La réserve cognitive est une théorie proposant que des personnes "résistent" à la maladie d'Alzheimer par une plus forte activité intellectuelle et/ou sociale, y compris en cas d'amylose cérébrale, rappellent Gregory Jicha de l'université du Kentucky à Lexington et ses collègues dans le résumé de leur communication orale.

On suppose ainsi que des méthodes qui augmentent la réserve cognitive pourraient retarder les manifestations cliniques de la démence et pourraient même avoir un impact sur la prévalence et le fardeau social de cette maladie neurodégénérative.

Dans l'étude INCRASE, financée par l'université du Kentucky avec le soutien du National Institute on Aging (NIA), les chercheurs ont voulu savoir si une intervention visant à réduire de manière ciblée des médicaments inappropriés peut renforcer la réserve cognitive chez des personnes à risque de maladie d'Alzheimer et, à terme, retarder la survenue des symptômes, réduire la prévalence et la durée de la démence.

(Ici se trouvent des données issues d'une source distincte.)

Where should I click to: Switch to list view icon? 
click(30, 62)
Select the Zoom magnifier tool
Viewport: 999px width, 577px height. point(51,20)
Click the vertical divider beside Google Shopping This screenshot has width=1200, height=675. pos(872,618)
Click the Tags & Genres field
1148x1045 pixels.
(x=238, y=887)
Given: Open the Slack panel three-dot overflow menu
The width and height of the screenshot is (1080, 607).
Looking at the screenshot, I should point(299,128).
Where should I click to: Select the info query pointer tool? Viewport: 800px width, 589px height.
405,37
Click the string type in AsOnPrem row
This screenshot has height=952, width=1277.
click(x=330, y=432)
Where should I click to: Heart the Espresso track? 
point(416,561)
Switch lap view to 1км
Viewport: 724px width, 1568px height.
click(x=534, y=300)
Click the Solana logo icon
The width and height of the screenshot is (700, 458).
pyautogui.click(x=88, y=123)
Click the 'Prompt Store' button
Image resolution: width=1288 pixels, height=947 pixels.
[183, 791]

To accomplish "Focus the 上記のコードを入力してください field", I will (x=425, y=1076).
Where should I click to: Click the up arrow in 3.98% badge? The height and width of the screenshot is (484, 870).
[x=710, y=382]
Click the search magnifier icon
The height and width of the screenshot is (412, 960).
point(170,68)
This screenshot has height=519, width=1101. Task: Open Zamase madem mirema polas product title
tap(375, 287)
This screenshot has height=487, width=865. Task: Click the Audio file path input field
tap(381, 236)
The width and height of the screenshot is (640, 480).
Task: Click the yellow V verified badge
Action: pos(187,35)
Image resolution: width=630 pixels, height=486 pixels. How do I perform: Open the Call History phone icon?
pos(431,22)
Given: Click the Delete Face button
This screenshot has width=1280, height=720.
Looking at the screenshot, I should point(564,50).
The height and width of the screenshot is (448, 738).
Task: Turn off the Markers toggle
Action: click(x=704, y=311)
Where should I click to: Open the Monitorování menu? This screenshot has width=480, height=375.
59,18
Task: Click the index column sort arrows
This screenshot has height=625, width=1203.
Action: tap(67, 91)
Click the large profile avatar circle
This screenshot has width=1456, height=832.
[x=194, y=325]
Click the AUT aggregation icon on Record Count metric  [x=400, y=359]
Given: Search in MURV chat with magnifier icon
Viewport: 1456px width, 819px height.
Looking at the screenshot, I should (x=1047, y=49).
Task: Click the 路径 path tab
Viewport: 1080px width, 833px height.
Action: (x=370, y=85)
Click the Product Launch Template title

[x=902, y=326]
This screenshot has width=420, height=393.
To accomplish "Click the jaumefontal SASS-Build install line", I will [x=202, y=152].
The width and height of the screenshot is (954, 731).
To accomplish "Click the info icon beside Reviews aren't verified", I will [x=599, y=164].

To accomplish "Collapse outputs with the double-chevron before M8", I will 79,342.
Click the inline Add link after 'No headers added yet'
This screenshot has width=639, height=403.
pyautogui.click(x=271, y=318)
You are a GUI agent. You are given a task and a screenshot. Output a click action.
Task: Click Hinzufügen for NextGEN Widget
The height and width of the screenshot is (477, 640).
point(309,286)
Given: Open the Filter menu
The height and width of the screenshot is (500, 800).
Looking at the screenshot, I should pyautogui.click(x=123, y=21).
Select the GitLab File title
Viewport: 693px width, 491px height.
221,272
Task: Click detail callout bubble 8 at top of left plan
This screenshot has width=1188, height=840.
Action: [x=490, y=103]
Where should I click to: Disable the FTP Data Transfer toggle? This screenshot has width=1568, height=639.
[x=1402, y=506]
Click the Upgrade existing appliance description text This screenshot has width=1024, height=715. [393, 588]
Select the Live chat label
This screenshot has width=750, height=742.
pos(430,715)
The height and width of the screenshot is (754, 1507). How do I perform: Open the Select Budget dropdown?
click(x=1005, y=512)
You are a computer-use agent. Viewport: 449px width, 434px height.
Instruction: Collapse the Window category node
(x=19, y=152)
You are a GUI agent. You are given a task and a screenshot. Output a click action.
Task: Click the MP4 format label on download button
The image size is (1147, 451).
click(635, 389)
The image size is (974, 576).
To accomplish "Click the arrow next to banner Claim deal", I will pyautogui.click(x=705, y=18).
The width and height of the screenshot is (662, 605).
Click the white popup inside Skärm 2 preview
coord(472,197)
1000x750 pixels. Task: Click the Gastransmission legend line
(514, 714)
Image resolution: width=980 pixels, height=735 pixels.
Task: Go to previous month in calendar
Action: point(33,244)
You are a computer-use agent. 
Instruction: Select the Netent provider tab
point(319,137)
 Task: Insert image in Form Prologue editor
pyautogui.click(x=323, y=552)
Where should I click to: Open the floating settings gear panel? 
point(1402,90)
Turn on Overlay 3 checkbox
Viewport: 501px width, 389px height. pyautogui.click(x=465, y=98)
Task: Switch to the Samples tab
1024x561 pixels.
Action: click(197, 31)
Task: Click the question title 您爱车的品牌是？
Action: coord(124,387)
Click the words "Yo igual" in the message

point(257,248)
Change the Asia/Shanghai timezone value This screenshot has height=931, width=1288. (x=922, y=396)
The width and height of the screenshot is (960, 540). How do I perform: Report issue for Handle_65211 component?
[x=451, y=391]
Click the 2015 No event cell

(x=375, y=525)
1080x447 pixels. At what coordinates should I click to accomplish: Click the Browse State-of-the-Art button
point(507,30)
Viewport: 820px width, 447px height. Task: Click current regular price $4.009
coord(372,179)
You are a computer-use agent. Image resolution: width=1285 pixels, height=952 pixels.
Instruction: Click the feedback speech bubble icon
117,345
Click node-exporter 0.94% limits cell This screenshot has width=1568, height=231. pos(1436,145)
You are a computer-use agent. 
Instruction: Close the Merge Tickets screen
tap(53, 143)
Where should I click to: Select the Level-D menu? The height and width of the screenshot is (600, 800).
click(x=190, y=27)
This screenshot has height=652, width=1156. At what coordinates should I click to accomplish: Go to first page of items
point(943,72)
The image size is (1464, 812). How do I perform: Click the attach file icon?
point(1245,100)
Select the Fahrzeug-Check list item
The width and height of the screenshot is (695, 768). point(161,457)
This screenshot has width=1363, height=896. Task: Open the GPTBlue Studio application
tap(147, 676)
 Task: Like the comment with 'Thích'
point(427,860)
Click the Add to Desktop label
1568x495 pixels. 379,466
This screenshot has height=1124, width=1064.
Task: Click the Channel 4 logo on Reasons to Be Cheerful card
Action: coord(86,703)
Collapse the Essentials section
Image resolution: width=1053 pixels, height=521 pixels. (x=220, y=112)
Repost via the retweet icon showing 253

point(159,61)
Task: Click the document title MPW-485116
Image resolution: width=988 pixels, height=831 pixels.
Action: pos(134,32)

Ils ont inclus 90 personnes âgées vivant à domicile (73,9 ans à l'inclusion, 63 % de femmes), non démentes, qui avaient en moyenne 12,7 médicaments prescrits, dont 2,4 potentiellement inappropriés selon les critères de Beers de 2015. Elles étaient 29 à présenter un niveau d'amylose cérébrale les exposant à un risque accru de maladie d'Alzheimer.

Un index de réserve cognitive a été développé à partir des résultats à des tests cognitifs avec ou sans scopolamine, une molécule anticholinergique qui a notamment un effet sédatif, qui ont été effectués avant et à la fin des 12 mois de l'étude.

L'intervention consistait en une évaluation de l'ensemble des traitements prescrits aux participants par une équipe multidisciplinaire, avec notamment un médecin et un pharmacien, puis le changement des médicaments inappropriés. L'équipe intervenait ensuite au milieu et à la fin de l'étude pour en évaluer les effets et ajuster encore les traitements au besoin.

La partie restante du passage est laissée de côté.